Color is timelessly associated with emotion and thus becomes the emissary of artists, musicians, poets, and aesthetic movements, none more than the color blue. In fact, blue has moved past mere association to embody its linguistic meaning—”to feel blue” is to feel sad, despairing, lonely. It is a gestural, non-figurative representation of something we instantly recognize as melancholy, a primary attitude of the human experience.
It also has distinct cultural associations—think: the symbolic color of the masculine or of the Virgin Mary’s robes; singing the blues; Picasso’s Blue Period; David Lynch’s film Blue Velvet or Derek Jarman’s Blue, this last of which is part of the current exhibit “Blue is the only color my heart can see” at downtown gallery, Giovanni’s Room, playing twice a day in the exhibition space on the weekends. It is Jarman’s moving and intimate farewell, filmed as he was dying of AIDS-related complications in 1993. At the time, he was partially blind and could only see in shades of blue.
The show gathers almost two-dozen practicing artists, whose work is diverse, eclectic, and idiosyncratic but connected through a color, and, thus, an emotional space. The exception to this demographic is a piece by a member of the French new realists Yves Klein, Timbre Bleu (c. 1957), a single floating postage stamp of the eponymous ultramarine paint that he patented, known as IKB (International Klein Blue). It is coincidentally (or not so coincidentally) the exact color that Jarman uses as the backdrop for his film. This sort of attention to curatorial detail creates a surprising and resonant experience when it comes to a group show.

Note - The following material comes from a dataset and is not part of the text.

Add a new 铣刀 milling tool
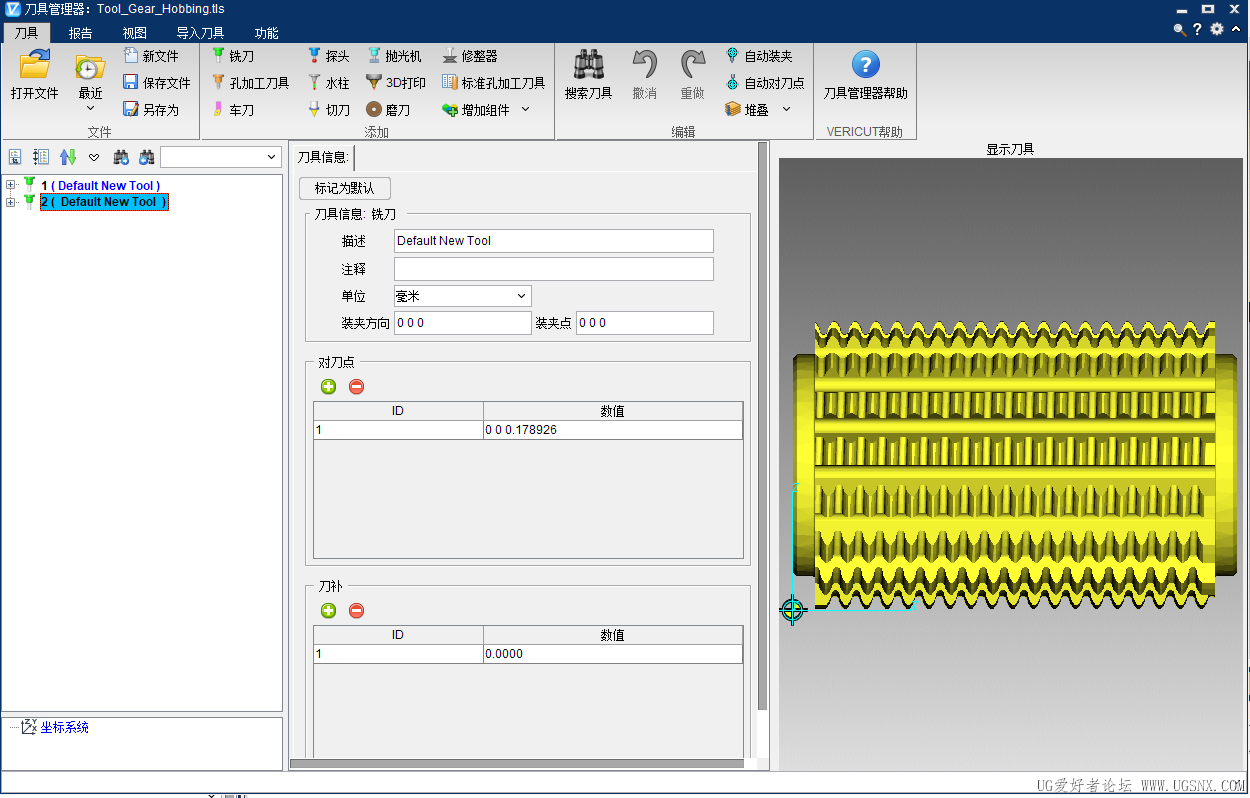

Other highlights include Katherina Olschbaur’s Melancholia (2023), an oil portrait of a woman holding her head in her hand, a look of despondency on her face that is nonetheless ringed by a glowing veil of turquoise and white light. It’s as if this modern Madonna was caught in a “blessed are the poor in spirit” moment of introspection. At the opposite end of embodiment, Xinyue Yan’s My Little Killer (2023), is an oil painting of a blue line-figure in heels, holding a knife out in front of her but fading into the background as fourteen hyper-realistic water drops of varying sizes—tears? rain?—are superimposed on the surface. This surreal moment of weather (personal or environmental) creates three-dimensionality in comparison to the flat affect of the running figure, which acts, as the title suggests, as a private totem. Similar in spirit, Hiejin Yoo’s painting When the Night Is Blue (2023), superimposes the white outline of a large hand, holding a blue calla lily, on top of a typical suburban mid-century house at night, moon in the sky above. Both pieces pay homage to a lexicon of noir imagery, which suggests strangeness and estrangement as an inevitable part of ordinary experience.

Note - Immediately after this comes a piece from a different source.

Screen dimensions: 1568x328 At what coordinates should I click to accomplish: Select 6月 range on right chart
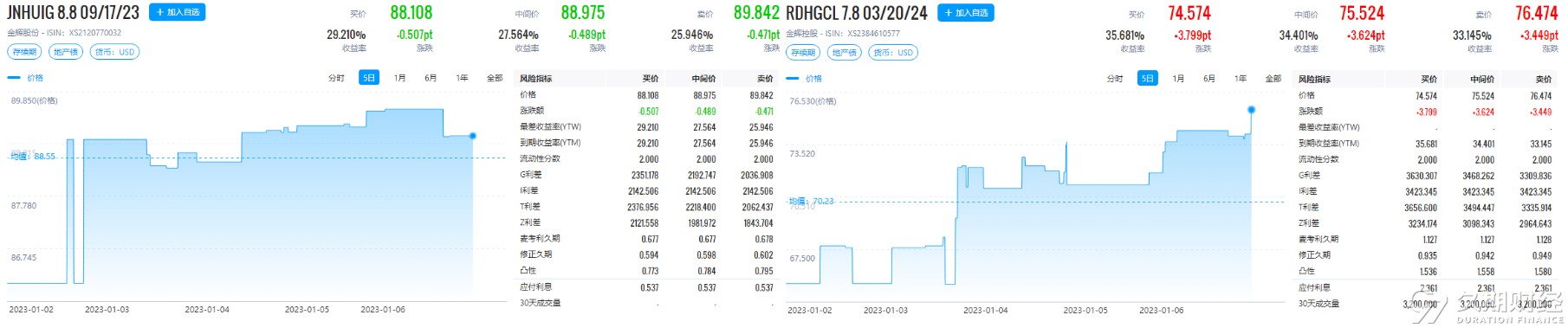click(x=1209, y=79)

Even the more pop pieces act on emotional depths. Chris Pecaro’s latex-draped canvas titled Blue Rubber (03.25.22) (2022), perhaps a reference to the so-called “blue movies” of porn culture, suggests a hidden domain behind the curtained canvas—what we can’t see is the main show. Likewise, John Giorno’s DAFFODILS BAPTIZED IN BUTTER (2017), a large acrylic work of orange text on blue, is, in fact, preoccupied with a third color, but only typographically. The missing paint color, signified by the words daffodils and butter, dominates the sign. We see orange and blue but think yellow. Absence is the key, just as it can serve as a key to unlocking the larger themes of the show and the color blue itself.